**Task list**
1) Write out the part of the data-format essay that begins at the words "Two central questions" and stops after the words "principle of minimalism.", keeping every word the same.
2) In the data-format essay, list the design principles named as the ones Bert Bos mentions.
3) Check each statement against the data-format essay. Answer yes or no, and quote the words that decide it.
(a) A single user choosing a data-format for a file will likely feel a big effect from that choice.
(b) Being an Open Standard is enough on its own to make a good data-format.
(c) The second of the two central questions is called much more interesting than the first.

**Excerpted passage**
..............................
The minimal principle: because being an open standard is not enough.
A tool is useless without something to work on. So what do we shape with our computing tools? Data, information, knowledge, opinions, art – in short: Content. Content is created, processed and transmitted. Nowadays much more often directly in some electronic format. The number of people who own devices and connect to the internet is constantly rising. And they use it to evolve their ways of working together.
Content is sent from one user to another and back. To do this, the content must take on some form: The data-format. This defines how content and its wrapping are to be handled, what is allowed and how each part looks within a file or stream. Anyone who wants to participate in the data exchange must use a software application that understands the data-format in question. Otherwise the content would appear like an unknown foreign language to your computer. If a data-format does not allow for the inclusion of pictures, for example, then there is no way to include pictures with it. The choice of data-format dictates the number of years for which I may access the content (backwards compatibility) and what I am able do with it.
A single user will probably not feel any effect of her decision when saving a file in a particular data-format. When an IT-department or a public administration decides upon a data-format the impact is far greater: It will dominate their choice of software for several years, possibly decades. The more an organisation saves its precious writings, recordings or pictures electronically, the more important it becomes to secure continued access to the documents. These decisions, directly or indirectly, lead to the funding of the initial development and maintenance of data-formats, whether they be "good or bad" formats. The choices taken at one time naturally affect the available choices in the future: Many software producers intentionally try to influence users to use a data-format that they (the producer) control. For example when technical schematics of vehicles, buildings or machinery are all held in a format controlled by the software producer, the producer of the CAD application can in essence hold the data for ransom when its time to renew the contracts. From the vendor’s point of view this is a strong position to be in for the next pricing negotiation. Occasionally, whole countries have managed to maneuver themselves into the losing end of this situation.
As you can see, a good data-format can only be an Open Standard. This requirement alone, however, is not enough. The data-format needs to solve a problem adequately: It should be a good fit from a functional point of view, as well as on a technical level. In order to judge this, there are a number of things to consider. The Essay by Bert Bos explains the design principles of the W3C - the organisation which develops the formats of the world wide web. He mentions efficiency, maintainability, accessibility, extensibility, learnability, simplicity, longevity and a few more.
Two central questions here are:
- How well does the data-format solve the problem?
- Is there a simpler format that could solve the problem just as well?
The first question is self-explanatory: Whoever wants to save, transmit and search within a text would not want a format for pixel based images – though it would be inevitable to use such a format during the first step of scanning papers or incoming faxes.
The second question is much more interesting: Is the format as simple as possible and as complicated as necessary? It is very hard to design or choose a data-format which follows this principle of minimalism.
..............................
**Raw records**
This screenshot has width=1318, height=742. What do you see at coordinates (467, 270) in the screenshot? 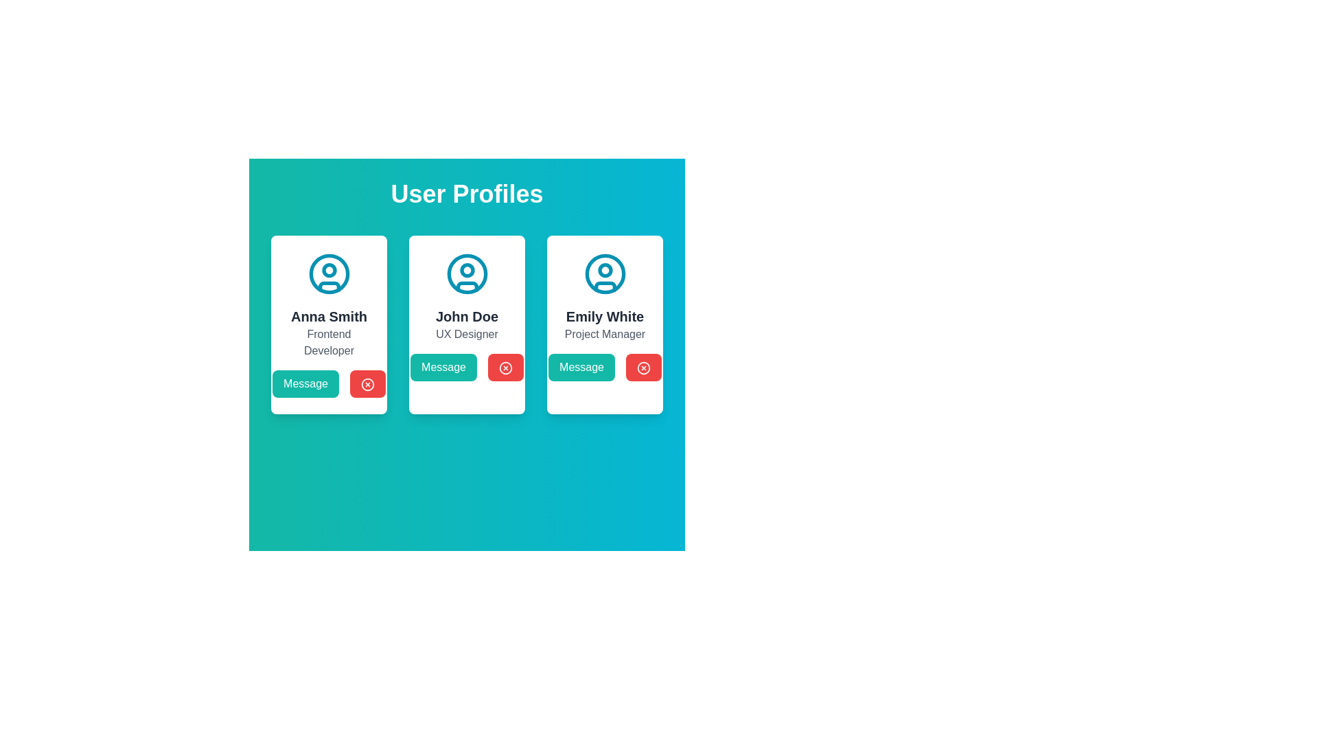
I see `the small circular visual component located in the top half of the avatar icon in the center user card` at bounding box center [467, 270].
..............................
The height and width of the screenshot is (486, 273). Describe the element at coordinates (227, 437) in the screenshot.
..............................
**Solutions for each task**
1)
Two central questions here are:
- How well does the data-format solve the problem?
- Is there a simpler format that could solve the problem just as well?
The first question is self-explanatory: Whoever wants to save, transmit and search within a text would not want a format for pixel based images – though it would be inevitable to use such a format during the first step of scanning papers or incoming faxes.
The second question is much more interesting: Is the format as simple as possible and as complicated as necessary? It is very hard to design or choose a data-format which follows this principle of minimalism.

2)
- efficiency
- maintainability
- accessibility
- extensibility
- learnability
- simplicity
- longevity

3)
(a) No: "A single user will probably not feel any effect of her decision when saving a file in a particular data-format."
(b) No: "This requirement alone, however, is not enough."
(c) Yes: "The second question is much more interesting"